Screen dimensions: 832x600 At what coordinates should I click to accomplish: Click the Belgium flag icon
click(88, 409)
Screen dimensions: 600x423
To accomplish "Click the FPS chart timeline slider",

= = = = = = =

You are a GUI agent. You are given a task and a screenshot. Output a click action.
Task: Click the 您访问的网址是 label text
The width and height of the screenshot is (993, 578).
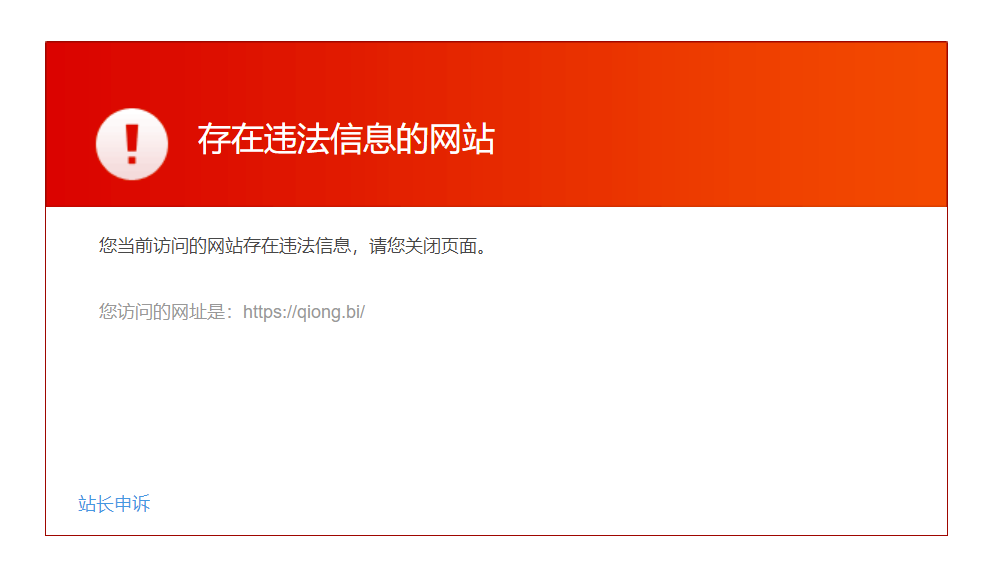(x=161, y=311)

= = = = = = =

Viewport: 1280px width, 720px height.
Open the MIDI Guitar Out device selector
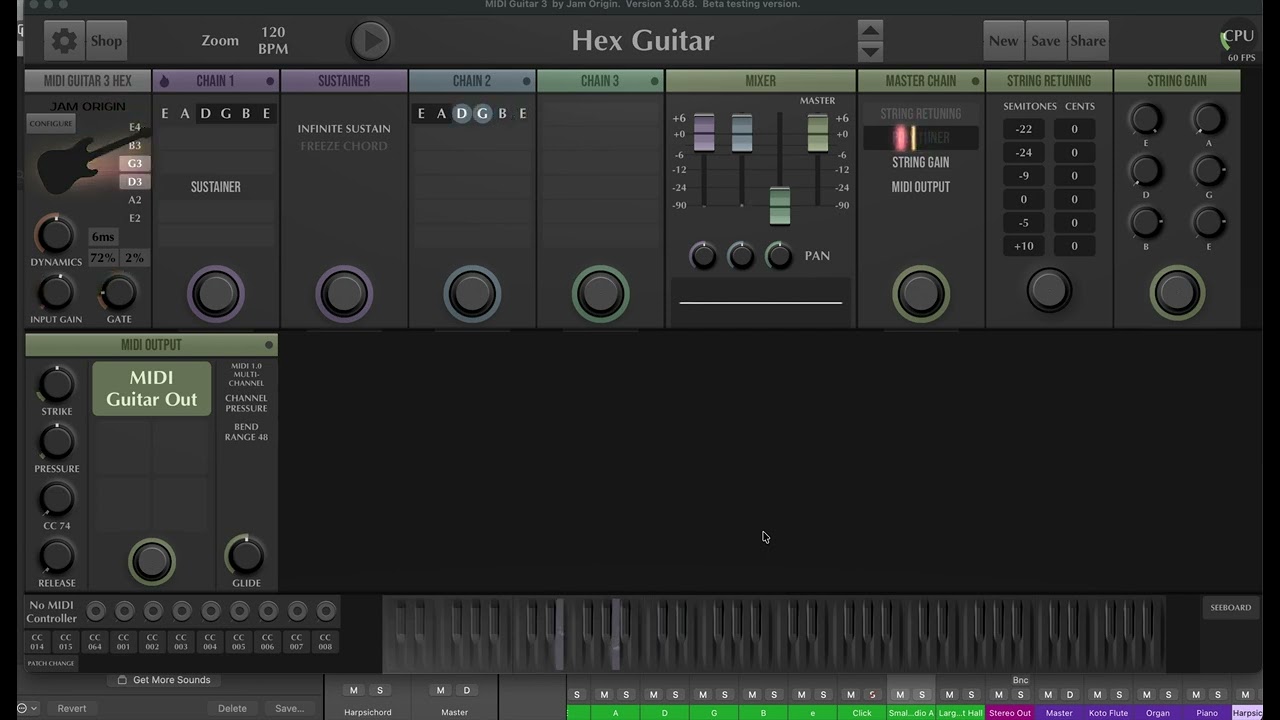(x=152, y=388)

= = = = = = =

## PROBLEM TO WORK ON
The answer is the run of lines above from the line containing "Screen dimensions: 832x600" through the line containing "the FPS chart", copied exactly and alone.

## TASK SOLUTION
Screen dimensions: 832x600 At what coordinates should I click to accomplish: Click the Belgium flag icon
click(88, 409)
Screen dimensions: 600x423
To accomplish "Click the FPS chart timeline slider",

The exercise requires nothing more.